What this means for you:
Aflibercept 8 mg every 16 weeks offers similar vision gains to standard dosing with fewer injections for diabetic macular edema.

Study Details

Study typeRct
Sample sizen = 328
EvidenceLevel 2
Follow-up1.8 mo
PublishedMay 2026
View Original Abstract ↓
PURPOSE: To follow up the previously published comparison of aflibercept 8 mg at extended dosing intervals versus aflibercept 2 mg every 8 weeks (2q8) in patients with diabetic macular edema (DME) through 48 weeks, we now report efficacy, durability, and safety analyses through 96 weeks. DESIGN: PHOTON (ClinicalTrials.gov identifier, NCT04429503) was a randomized, double-masked, 96-week, noninferiority phase 2/3 trial. PARTICIPANTS: Patients aged ≥ 18 years with center-involved DME and best-corrected visual acuity (BCVA) of 78 to 24 letters (Snellen equivalent, 20/32-20/320). METHODS: Patients were randomized 1:2:1 to intravitreal aflibercept 2q8, aflibercept 8 mg every 12 weeks (8q12), or aflibercept 8 mg every 16 weeks (8q16) after initial monthly dosing. Dosing intervals for the aflibercept 8-mg groups were modified based on defined criteria. MAIN OUTCOME MEASURES: Key outcome measures included change from baseline in BCVA and central retinal thickness (CRT) at week 96, proportion of aflibercept 8 mg-treated patients whose randomized dosing intervals were maintained or extended, and safety outcomes.
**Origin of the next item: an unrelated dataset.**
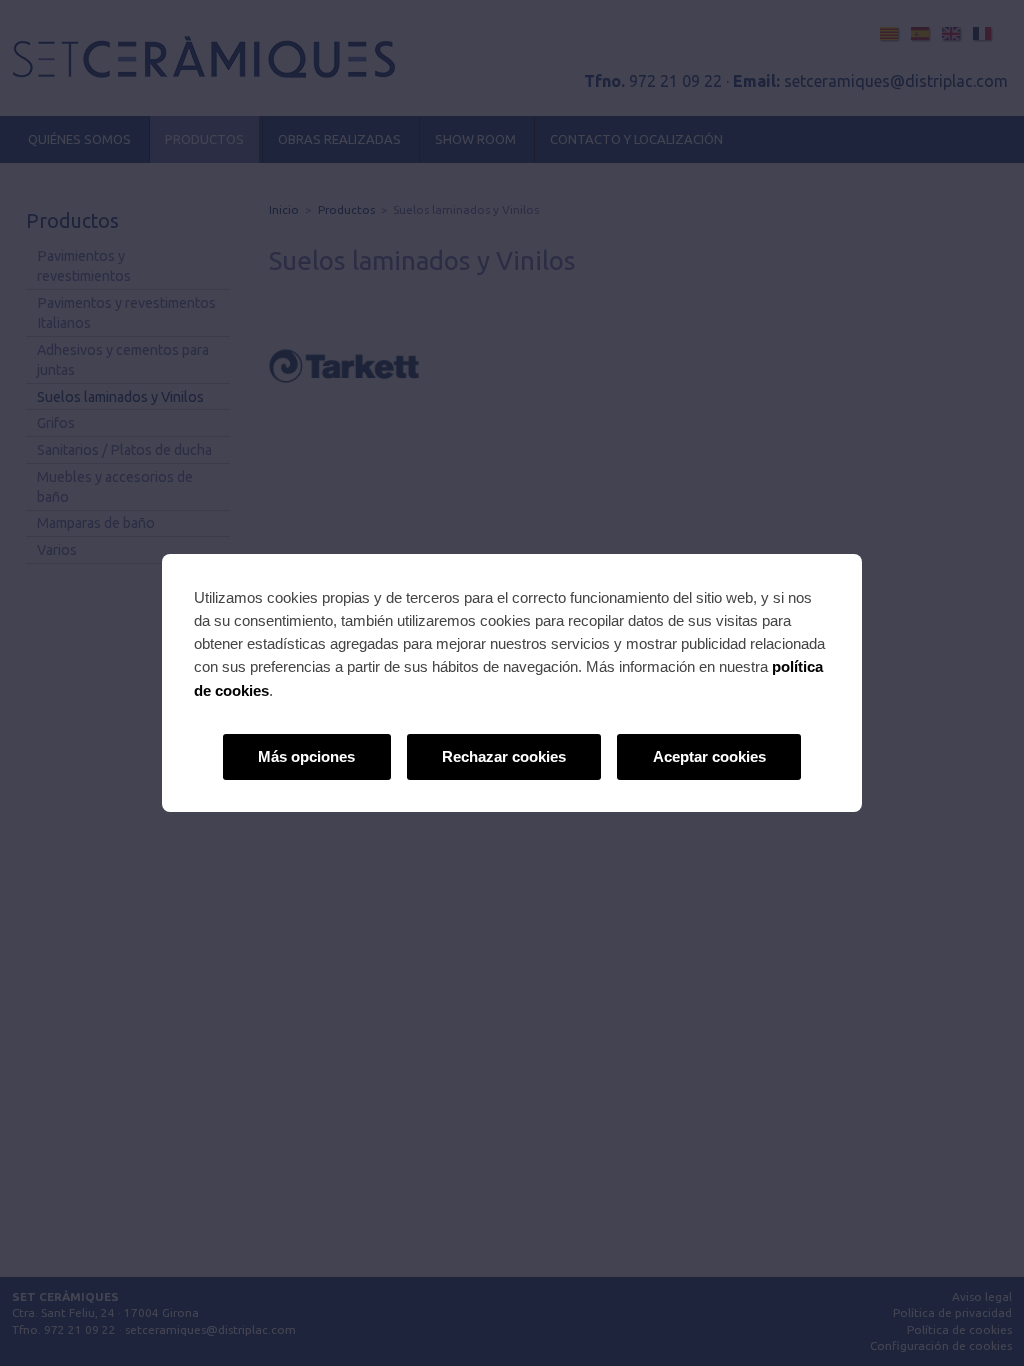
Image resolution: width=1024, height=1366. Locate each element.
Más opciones (306, 756)
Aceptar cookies (709, 756)
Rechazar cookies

RESULTS: Overall, 658 patients (8q12, n = 328; 8q16, n = 163; 2q8, n = 167) received treatment, and 534 completed week 96. Mean (standard deviation [SD]) BCVA change from baseline at week 96 was comparable for 8q12 and 8q16 versus 2q8 at week 96 (+8.8 [9.9] and +7.5 [9.9] vs. +8.4 [11.1] letters). Mean (SD) CRT change from baseline was -185.3 (146.5) μm, -155.0 (144.9) μm, and -187.0 (146.3) μm for 8q12, 8q16, and 2q8, respectively. Mean number of active injections through week 96 in the 8q12, 8q16, and 2q8 groups was 9.5, 7.8, and 13.8, respectively. Of patients completing week 96, 88% and 83% randomized to 8q12 and 8q16, respectively, maintained ≥ 12-week or ≥ 16-week dosing intervals, 43% and 47% qualified for ≥ 20-week dosing intervals, and 24% and 32% qualified for 24-week dosing intervals at week 96. Incidence of ocular treatment-emergent adverse events in the study eye was similar across groups (37.1%-45.4%). CONCLUSIONS: Aflibercept 8 mg at extended dosing intervals maintained visual and anatomic improvements and similar safety to aflibercept 2 mg every 8 weeks with fewer injections over 96 weeks in patients with DME. FINANCIAL DISCLOSURE(S): Proprietary or commercial disclosure may be found in the Footnotes and Disclosures at the end of this article.